Normalized cargo release from S₁ nanomotors in static conditions determined by measuring Ru(bpy)₃Cl₂ fluorescence (at 544 nm) vs time in aqueous solution (50 mM PBS pH 7.5), using (a) nanomotors without GSH and without H₂O₂ addition, (b) 0.1% H₂O₂-propelled nanomotors without GSH addition, (c) nanomotors with 10 mM GSH addition and without H₂O₂, and (d) 0.1% H₂O₂-propelled nanomotors with 10 mM GSH addition (A). Relation between H₂O₂ (%), velocities, and normalized cargo release (%) from S₁ nanomotors (B).

Figure 5

(A) Confocal microscopy images of internalization and controlled doxorubicin release of the S₂ nanodevice in THP-1 cells at different times. THP-1 cells treated with 50 μg mL^–1 of S₂ nanomotors in the absence of fuel (a); THP-1 cells treated with 50 μg mL^–1 of S₂ in a medium containing 0.02% H₂O₂ (b).

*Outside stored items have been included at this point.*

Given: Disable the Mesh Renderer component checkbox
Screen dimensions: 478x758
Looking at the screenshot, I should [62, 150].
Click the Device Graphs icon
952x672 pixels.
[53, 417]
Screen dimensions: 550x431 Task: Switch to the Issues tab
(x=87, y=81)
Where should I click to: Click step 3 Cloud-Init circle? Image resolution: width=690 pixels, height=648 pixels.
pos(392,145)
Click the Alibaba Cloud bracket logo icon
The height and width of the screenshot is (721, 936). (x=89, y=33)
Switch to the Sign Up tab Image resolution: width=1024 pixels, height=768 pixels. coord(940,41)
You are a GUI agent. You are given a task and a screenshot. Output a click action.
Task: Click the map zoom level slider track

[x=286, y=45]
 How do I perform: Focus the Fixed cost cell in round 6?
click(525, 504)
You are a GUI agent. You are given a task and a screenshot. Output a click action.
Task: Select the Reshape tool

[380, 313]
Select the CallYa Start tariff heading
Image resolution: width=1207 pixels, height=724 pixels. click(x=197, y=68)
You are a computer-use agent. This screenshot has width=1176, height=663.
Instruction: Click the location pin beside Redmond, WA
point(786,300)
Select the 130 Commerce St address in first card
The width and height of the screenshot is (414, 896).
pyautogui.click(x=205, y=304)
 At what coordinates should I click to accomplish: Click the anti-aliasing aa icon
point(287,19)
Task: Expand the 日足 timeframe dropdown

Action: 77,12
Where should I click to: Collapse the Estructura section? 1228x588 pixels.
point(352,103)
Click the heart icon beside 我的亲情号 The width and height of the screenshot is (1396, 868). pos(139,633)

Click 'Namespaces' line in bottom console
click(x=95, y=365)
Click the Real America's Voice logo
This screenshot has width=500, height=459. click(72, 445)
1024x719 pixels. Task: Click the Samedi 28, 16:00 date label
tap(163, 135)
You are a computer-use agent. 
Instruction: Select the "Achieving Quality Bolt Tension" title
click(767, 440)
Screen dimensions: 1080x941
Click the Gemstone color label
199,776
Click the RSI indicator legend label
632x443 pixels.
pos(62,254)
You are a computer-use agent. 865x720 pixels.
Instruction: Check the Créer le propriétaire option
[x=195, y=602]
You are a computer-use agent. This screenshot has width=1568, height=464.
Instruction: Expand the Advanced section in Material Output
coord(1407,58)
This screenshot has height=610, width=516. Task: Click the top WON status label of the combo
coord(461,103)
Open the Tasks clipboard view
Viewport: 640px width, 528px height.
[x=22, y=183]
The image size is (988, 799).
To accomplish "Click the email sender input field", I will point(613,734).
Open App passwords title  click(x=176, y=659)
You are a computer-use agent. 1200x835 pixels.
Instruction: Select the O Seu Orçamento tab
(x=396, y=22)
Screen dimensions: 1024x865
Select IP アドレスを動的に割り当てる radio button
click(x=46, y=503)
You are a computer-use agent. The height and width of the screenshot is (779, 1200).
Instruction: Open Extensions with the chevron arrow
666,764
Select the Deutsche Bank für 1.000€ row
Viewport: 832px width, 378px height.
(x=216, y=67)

From left to right: doxorubicin fluorescence, DNA, and membrane fluorescence marker (Hoechst 3342 and WGA, respectively) and combined (merge). (B) Mean fluorescence intensity quantification in cells from confocal images at different times and with or without the addition of fuel. (C) TEM image of S₂ nanomotor (100 μg mL^–1) internalization in THP-1 cells after 6 h.

Figure 6

Three-dimensional scheme depicting the assay followed to study self-propulsion and drug release capabilities of S₂ nanomotors in THP-1 cells using a microchip device and time-lapse optical images taken from Videos SI-1 and SI-2 of confocal microscopy showing the nanomotors’ motion behavior, which includes the trajectories analyzed by the Manual Tracking plug-in of the FIJI program, before (A) and after the addition of 0.02% H₂O₂ at 40 s of the experiment (B). (Experimental conditions: 10⁸ THP-1 cells mL^–1 in wells 1 and 2, 0.02% H₂O₂ in well 3, and 100 μg mL^–1 of S₂ nanomotors in well 4).

Figure 7

Image of THP-1 cells and S₂ nanomotors (100 μg mL^–1) in the microchip device in the absence (A) and the presence (B) of H₂O₂ solution (0.02%). Analysis of doxorubicin fluorescence intensity in five defined linear regions of interest (ROI 1–5), corresponding to different THP-1 cells at 0 (black) and 30 (red) minutes of test time (ROI 1 from S₂ and ROI 5 from S₂ + H₂O₂ zoomed).